***** Data listing

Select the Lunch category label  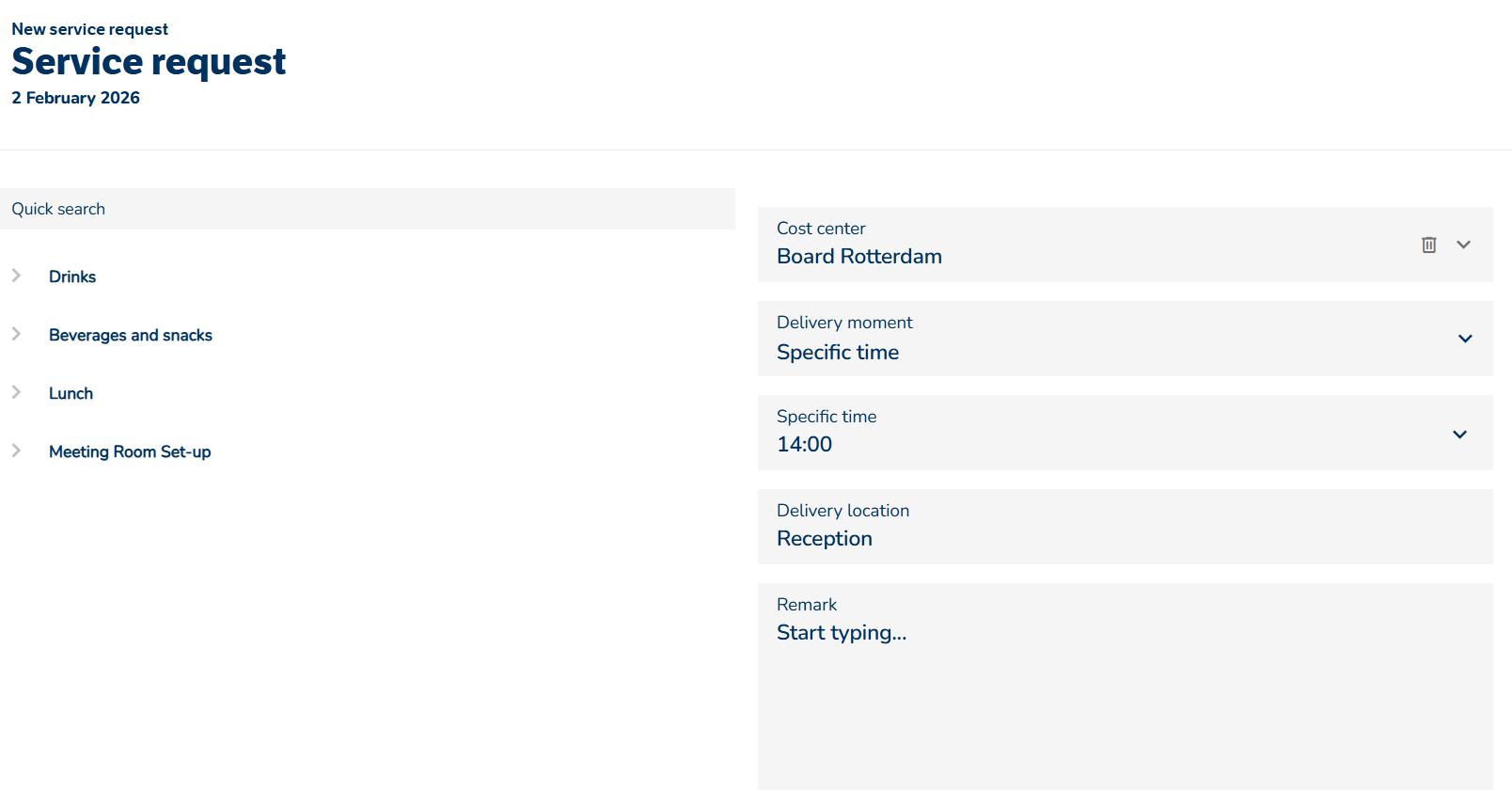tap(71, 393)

**********
***** Data listing

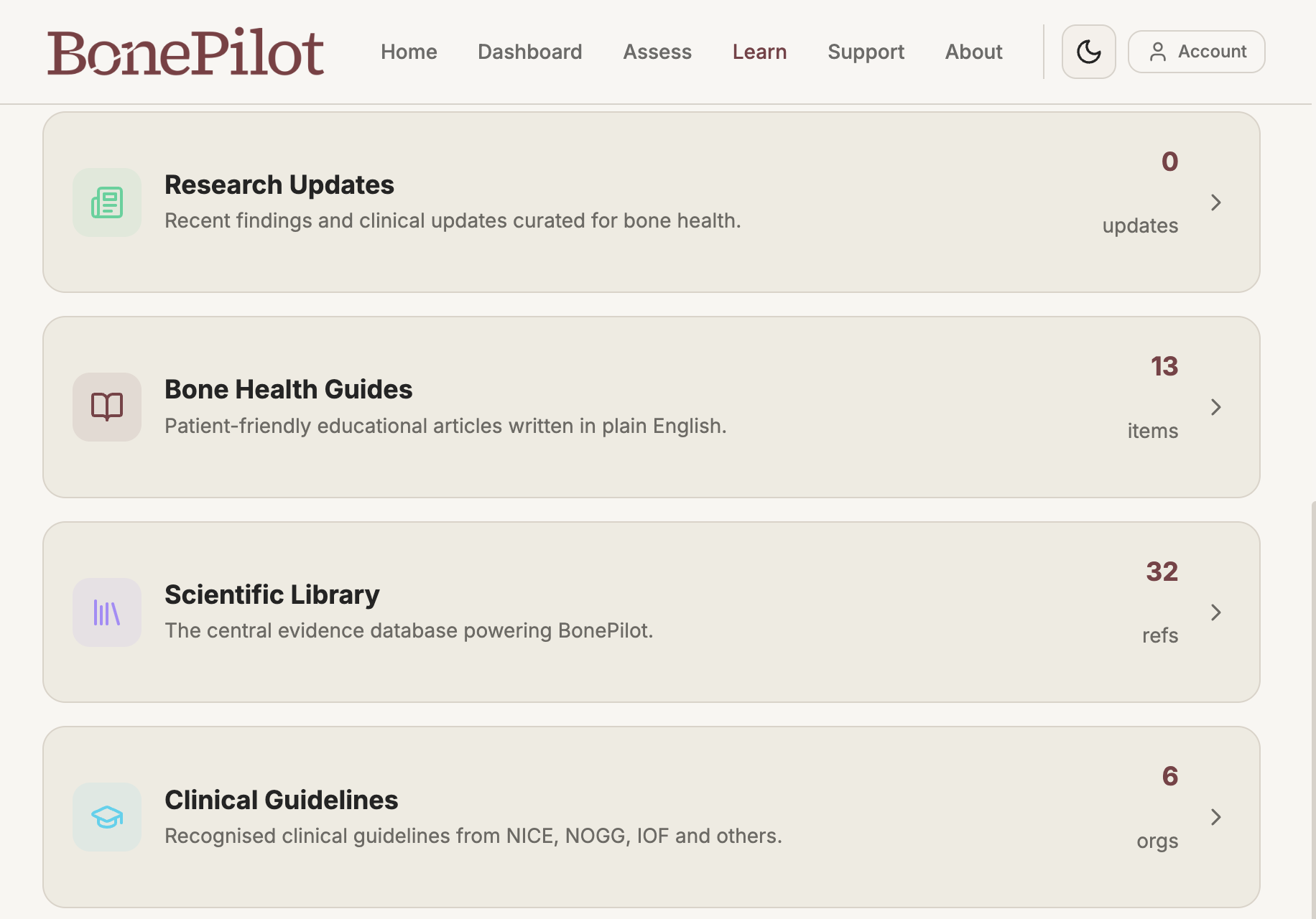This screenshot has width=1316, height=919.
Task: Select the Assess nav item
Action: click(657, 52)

**********
***** Data listing

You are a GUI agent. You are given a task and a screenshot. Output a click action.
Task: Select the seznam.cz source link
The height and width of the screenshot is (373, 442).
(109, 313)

**********

Find every line in the listing above that contains the word "click", with case counting, and copy each of those lines.

Action: click(657, 52)
You are a GUI agent. You are given a task and a screenshot. Output a click action.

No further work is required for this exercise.